Should I have known when you stopped smiling when I entered the room?
Or was it the way your hands would squeeze a little tighter around my throat when you
whispered those things to me in the dark.
Maybe it was when your eyes lost the spark that made me laugh,
The way your smirk stretches across your face at snide backhands you’d make,
Or maybe when those hands started to cause more pain then pleasure,
Only touch me when there were no witnesses,
No one to question the bruises you placed in the dark.

I guess you stuck to me the way I can’t let go of those bad habits,
The ones that you know are bad, so, so bad, yet you find yourself running back when things go wrong, or when things go so right its sin.
I think you and I were always meant to fall into this habit of lying and trickery,
Like the way the sun lies to the moon, for the hopes of a beautiful tomorrow,
Or the way a snake lovingly coils around its next meal.
Though two snakes trying to devour each other never ends satisfyingly.
And the moon will never be as important as the sun, despite her beauty in the dark.
And I tried to convince myself my reality wasn’t that, cowardly and scared to move out of the shadow of you.
Letting you touch me in ways that I never would let my other lovers do,
Allowing such abuse under the guise of friendship and familiarity,
I guess I fell for the illusions of love the way you did,
And in the end we both let the lies we painted get the better of us.
But this is where our tragic love song ends,
Where we find those that are better and worthy of our damaged love.
So goodbye to your and your fabricated tells,
And I hope the damage won’t be enough to ruin us for the rest of this game,
As we fall down and down and down towards the deceptions we created for love.

to play a fool

This will be our final goodbye,
Our farewell to the things that changed us for better and worse,
I gave myself to a fool in love …foolish enough to think…
But that is a tale for dreamers of a better love,
For those who anticipate the ending to a tragedy long before it takes place,
And for those who can weather the storm as it breaks you.
Perhaps that is a tale built in warning, in the cautionary kisses from lovers before,
I gave myself away on the promise of a better feeling, a temporary feeling,
One that I will never replicate, as I could never feel the way you once did,
Cause I never knew you that way, did I?

But there is no use dwelling on the way things could have been
So let me say sorry for the sake of me,
Because I will never be able to move on from you if you keep me trapped by this guilt,
The possession, the bruises and the lies were an odd way to show your love,
And yes, we experience these things differently,
But I know this can’t be what I waited my whole life to feel,
The rush of blood should be from the excitement of you, not the fear,
And it took me a long time to be able to tell the difference.Yes, I let you use me in ways I thought would make you happy,
To eager to keep the peace, to notice the person you were solely turning into,
Or perhaps, that was who you were all along,
And I was too blinded on the thought of that temporary feeling.

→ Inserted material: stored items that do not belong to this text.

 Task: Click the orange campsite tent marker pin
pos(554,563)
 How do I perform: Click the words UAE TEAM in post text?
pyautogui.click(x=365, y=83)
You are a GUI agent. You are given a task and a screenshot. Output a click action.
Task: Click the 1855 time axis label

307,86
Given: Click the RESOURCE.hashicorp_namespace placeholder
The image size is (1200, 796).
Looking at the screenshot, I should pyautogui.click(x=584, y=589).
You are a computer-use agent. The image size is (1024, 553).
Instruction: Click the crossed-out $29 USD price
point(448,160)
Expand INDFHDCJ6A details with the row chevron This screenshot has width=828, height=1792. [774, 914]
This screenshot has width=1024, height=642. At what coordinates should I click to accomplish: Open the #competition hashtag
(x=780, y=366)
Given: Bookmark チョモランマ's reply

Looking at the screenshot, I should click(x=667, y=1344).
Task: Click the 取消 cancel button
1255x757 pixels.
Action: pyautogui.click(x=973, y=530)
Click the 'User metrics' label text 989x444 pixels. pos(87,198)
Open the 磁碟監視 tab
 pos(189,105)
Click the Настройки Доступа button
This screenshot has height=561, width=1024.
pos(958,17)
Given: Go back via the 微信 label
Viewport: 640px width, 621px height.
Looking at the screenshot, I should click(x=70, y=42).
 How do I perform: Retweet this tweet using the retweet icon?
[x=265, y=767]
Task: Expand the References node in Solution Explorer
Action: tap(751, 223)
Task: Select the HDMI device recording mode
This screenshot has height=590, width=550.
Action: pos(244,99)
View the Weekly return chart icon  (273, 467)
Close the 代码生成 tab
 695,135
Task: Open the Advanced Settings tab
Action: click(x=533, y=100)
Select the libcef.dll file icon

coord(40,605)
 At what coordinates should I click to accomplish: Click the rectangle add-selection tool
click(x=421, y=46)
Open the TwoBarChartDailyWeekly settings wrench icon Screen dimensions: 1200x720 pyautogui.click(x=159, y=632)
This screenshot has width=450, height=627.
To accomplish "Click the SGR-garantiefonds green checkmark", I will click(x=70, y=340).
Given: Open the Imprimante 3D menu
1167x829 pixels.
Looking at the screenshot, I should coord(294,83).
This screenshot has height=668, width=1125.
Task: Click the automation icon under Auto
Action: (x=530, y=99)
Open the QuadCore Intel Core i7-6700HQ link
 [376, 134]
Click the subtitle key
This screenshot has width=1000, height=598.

So allow me to move on form you, with a bleeding heart and bruised ego,
But know that you did show me the different ways to love,
How not to love, how not to treat the person you’ve chained to your side,
And let me learn these lessons the hard way, for that seems to be the only way my heart
knows how,
But know that she has learned a great deal from you.
So maybe you were once a fool in love, but I think our definitions of fool are drastically different,
Because while I was a fool to trust you, a fool to give herself away on a temporary thing
You are a fool, one who will never learn from his wrongs,
A court jester stuck pleasing a king, who has already decided cut off his head,
A fool no one will miss in the days to pass.